Sunday, December 30, 2012

Hometeaching. And how things have changed.

So, I'm officially part of the most liberal hometeaching companionship in Shelley, and possibly all of Eastern Idaho (or at least north of Pocatello).

I suspected as much when I found out my hometeaching companion works for the Idaho Falls Arts Council, and when he continued to show up to church with a non-conformist color of shirt (non-conformist in Idaho, at least).  But he's confirmed it.

Now, if I can only get out of primary so I can attend some of more ridiculous classes that sometimes happen in our ridiculously conservative small town, if only to support him and his wife.  Like today, where the subject in joint PH/RS was "how is today different than 90 years ago."  His wife answered "women can vote."  Apparently many in the class grumbled about that answer (most likely because it was a positive answer and they just wanted to spew negative ones).  Me?  I would have asked, right out of the gate, "Are you asking how are things better or how are things worse?"  Because honestly, there's a lot of both.  My second question would have been "why 90 years instead of 80?"  I'm glad I wasn't a young man during World War I, the Great Depression, or World War II.  Or for any of the other wars with a draft.  And a number like 90 is, quite frankly, cherry-picking.  In fact, according to Wikipedia, for the U.S. the 1920's, 1950's, and 1990's were the three decades with the most economic prosperity in the U.S. in the last 100 years.

Had I responded with actual answers, to combat the wave of negative answers (all except "women can vote" were negative), I would have discussed the plummeting of childhood diseases and death rates.  Or I could have talked about how horrible conditions were in Germany.  My great-grandfather (effectively my fifth grandparent, as I was one of the oldest great-grandchildren and he lived a long life, with a healthy mind until the end) was serving a mission in Germany in 1923, 90 years ago.  Let's just say the end of WWI had not left Germany in a very good state, and things were entirely miserable.  Far worse than the Great Depression here.  Had things been half-decent there, it's unlikely Hitler would've been able to gain the popularity to rise to power.

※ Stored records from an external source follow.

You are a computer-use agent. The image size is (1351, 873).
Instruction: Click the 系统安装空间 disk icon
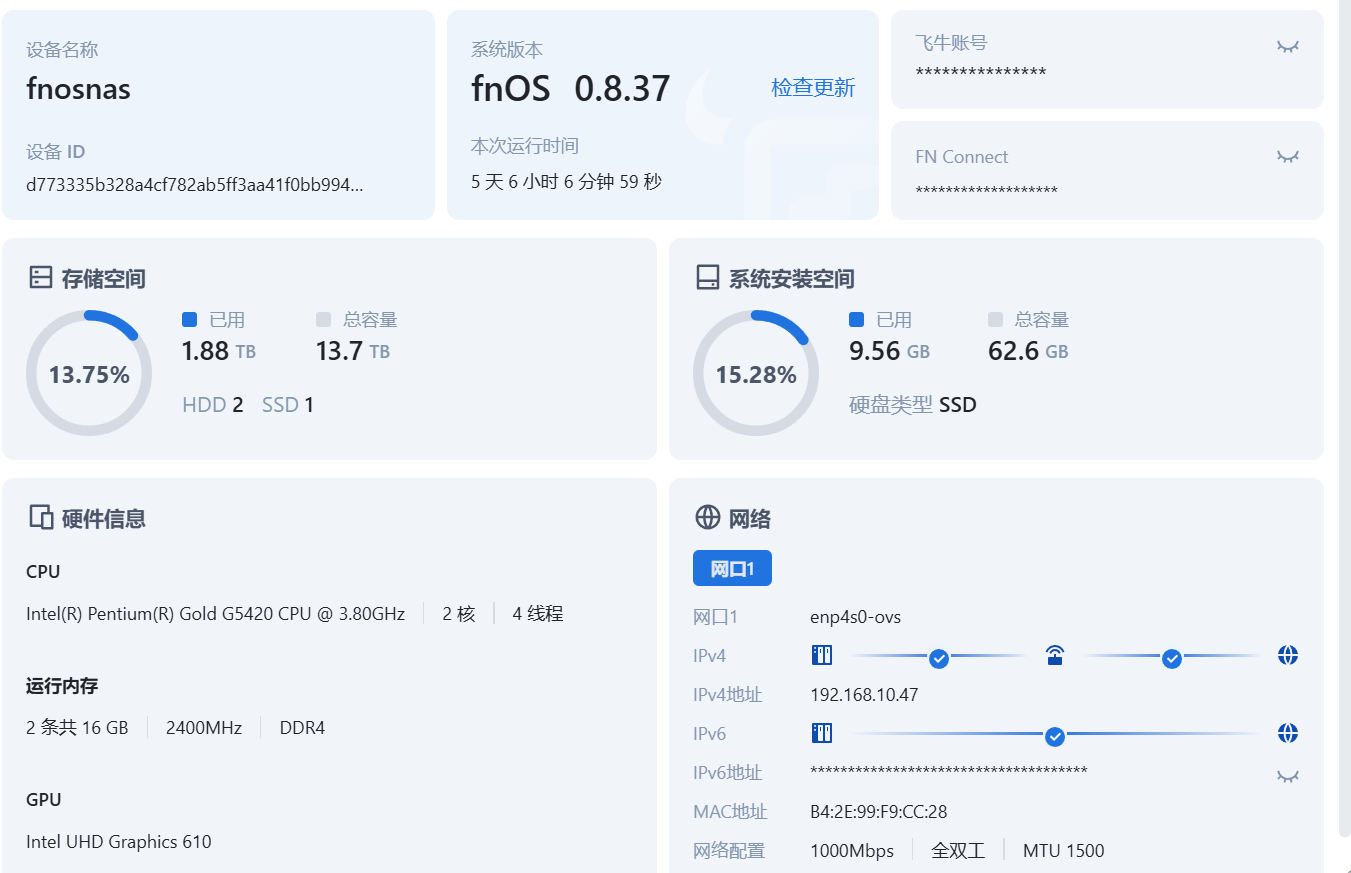click(x=707, y=278)
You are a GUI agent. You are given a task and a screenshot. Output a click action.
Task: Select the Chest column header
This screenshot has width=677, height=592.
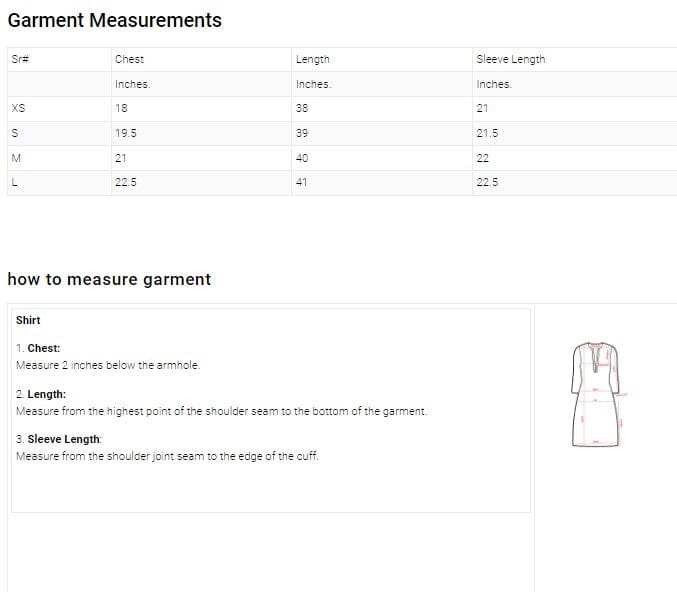click(x=129, y=59)
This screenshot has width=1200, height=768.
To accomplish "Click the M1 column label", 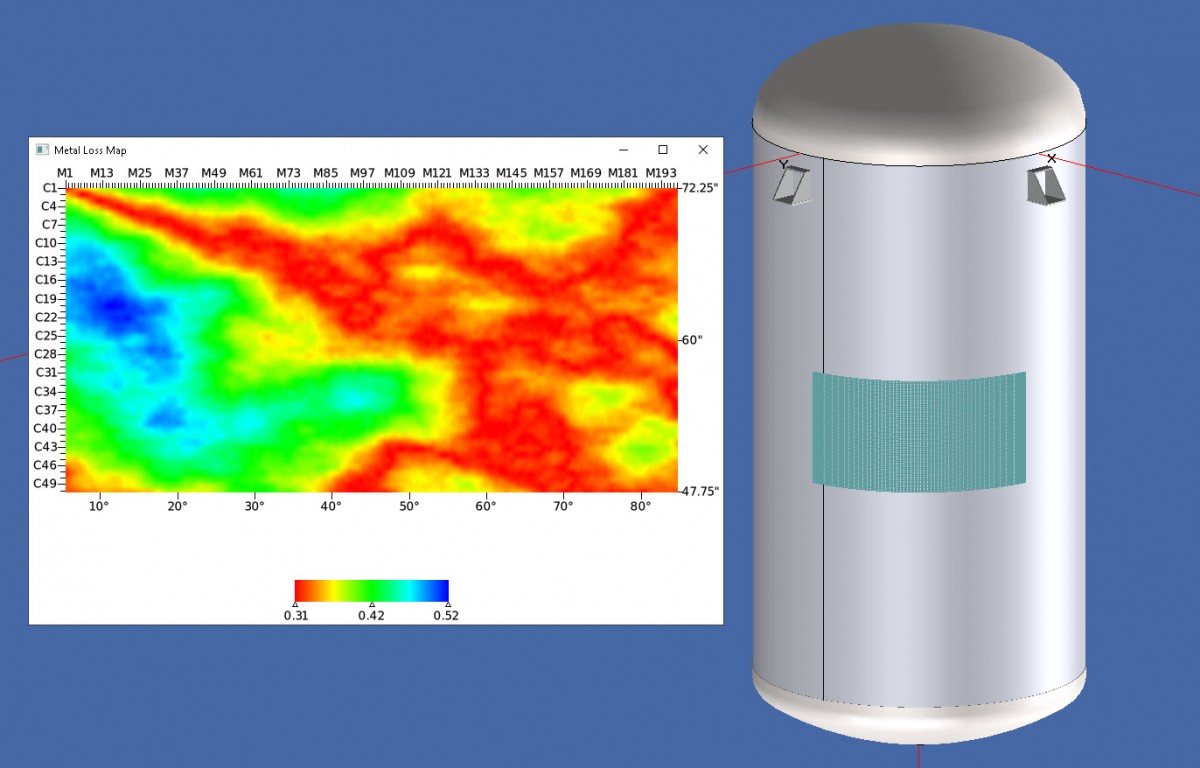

Or I could have mentioned all kinds of other things.

In any case, it's good to have an ally (with his wife, two). 

1 comment:

Tim said...

I could also point out: racism.

Or how the kind of selfishness and hatred we held toward the Germans in 1920--where we let them suffer in abject poverty while we prospered--no longer happens to that degree. We now go in and help those we've defeated rebuild. We're intent on avoiding the next Hitler and helping our neighbors, instead of getting revenge on entire countries even after we've won the war. I'd call that progress.